Integration formula for μHE[d]

noncomputable def Submodule.measurableEquivProd {V : Type u_3} {P : Type u_4} [NormedAddCommGroup V] [InnerProductSpace ℝ V] [MeasurableSpace V] [BorelSpace V] [FiniteDimensional ℝ V] [MetricSpace P] [MeasurableSpace P] [BorelSpace P] [NormedAddTorsor V P] (s : Submodule ℝ V) (p : P) : P ≃ᵐ ↥s × ↥sᗮ

A measurable equivalence between an affine space and its orthogonal decomposition by a base point and a direction. We show that this is measure preserving between μHE[finrank ℝ V] and volume at Submodule.measurePreserving_measurableEquivProd.

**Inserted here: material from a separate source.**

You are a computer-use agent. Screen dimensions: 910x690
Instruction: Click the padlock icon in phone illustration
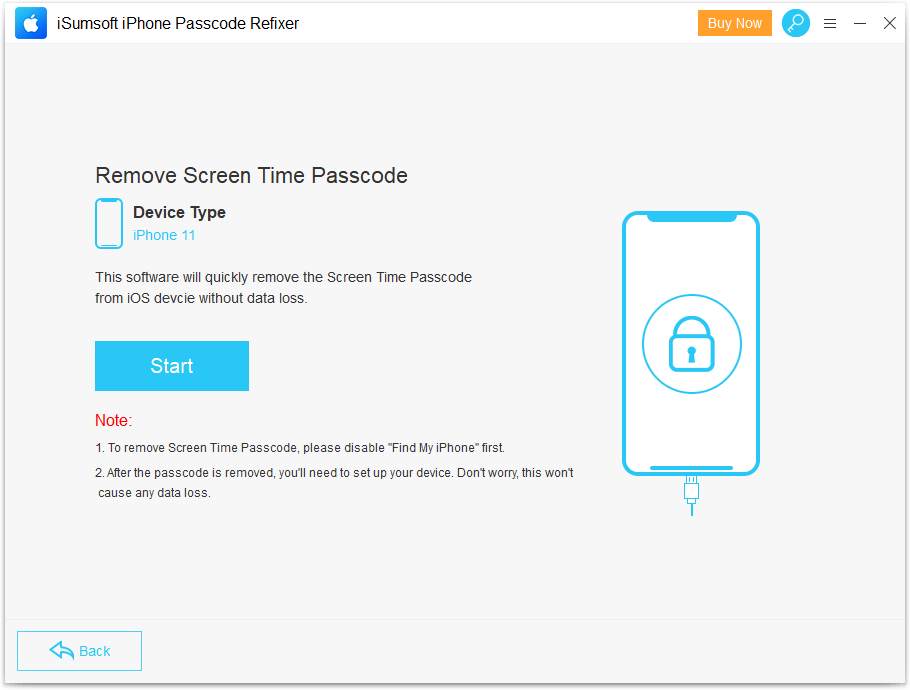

This is similar to Submodule.orthogonalDecomposition as a MeasurableEquiv, but as the right-hand side is not with L²-norm, this is not an isometry.

Equations

• One or more equations did not get rendered due to their size.

@[simp]

theorem Submodule.measurableEquivProd_apply {V : Type u_3} {P : Type u_4} [NormedAddCommGroup V] [InnerProductSpace ℝ V] [MeasurableSpace V] [BorelSpace V] [FiniteDimensional ℝ V] [MetricSpace P] [MeasurableSpace P] [BorelSpace P] [NormedAddTorsor V P] (s : Submodule ℝ V) (p q : P) : (s.measurableEquivProd p) q = (s.orthogonalProjection (q -ᵥ p), sᗮ.orthogonalProjection (q -ᵥ p))

@[simp]

theorem Submodule.measurableEquivProd_symm_apply {V : Type u_3} {P : Type u_4} [NormedAddCommGroup V] [InnerProductSpace ℝ V] [MeasurableSpace V] [BorelSpace V] [FiniteDimensional ℝ V] [MetricSpace P] [MeasurableSpace P] [BorelSpace P] [NormedAddTorsor V P] (s : Submodule ℝ V) (p : P) (q : ↥s × ↥sᗮ) : (s.measurableEquivProd p).symm q = (↑q.1 + ↑q.2) +ᵥ p

theorem Submodule.measurePreserving_measurableEquivProd {V : Type u_3} {P : Type u_4} [NormedAddCommGroup V] [InnerProductSpace ℝ V] [MeasurableSpace V] [BorelSpace V] [FiniteDimensional ℝ V] [MetricSpace P] [MeasurableSpace P] [BorelSpace P] [NormedAddTorsor V P] (s : Submodule ℝ V) (p : P) : MeasureTheory.MeasurePreserving (⇑(s.measurableEquivProd p)) (MeasureTheory.Measure.euclideanHausdorffMeasure (Module.finrank ℝ V)) MeasureTheory.volume

theorem AffineSubspace.euclideanHausdorffMeasure_eq_lintegral {V : Type u_3} {P : Type u_4} [NormedAddCommGroup V] [InnerProductSpace ℝ V] [MeasurableSpace V] [BorelSpace V] [FiniteDimensional ℝ V] [MetricSpace P] [MeasurableSpace P] [BorelSpace P] [NormedAddTorsor V P] (s : AffineSubspace ℝ P) [hs : Nonempty ↥s] {t : Set P} (ht : MeasurableSet t) : (MeasureTheory.Measure.euclideanHausdorffMeasure (Module.finrank ℝ V)) t = ∫⁻ (x : ↥s), (MeasureTheory.Measure.euclideanHausdorffMeasure (Module.finrank ℝ ↥s.directionᗮ)) (t ∩ ↑(mk' (↑x) s.directionᗮ)) ∂MeasureTheory.Measure.euclideanHausdorffMeasure (Module.finrank ℝ ↥s.direction)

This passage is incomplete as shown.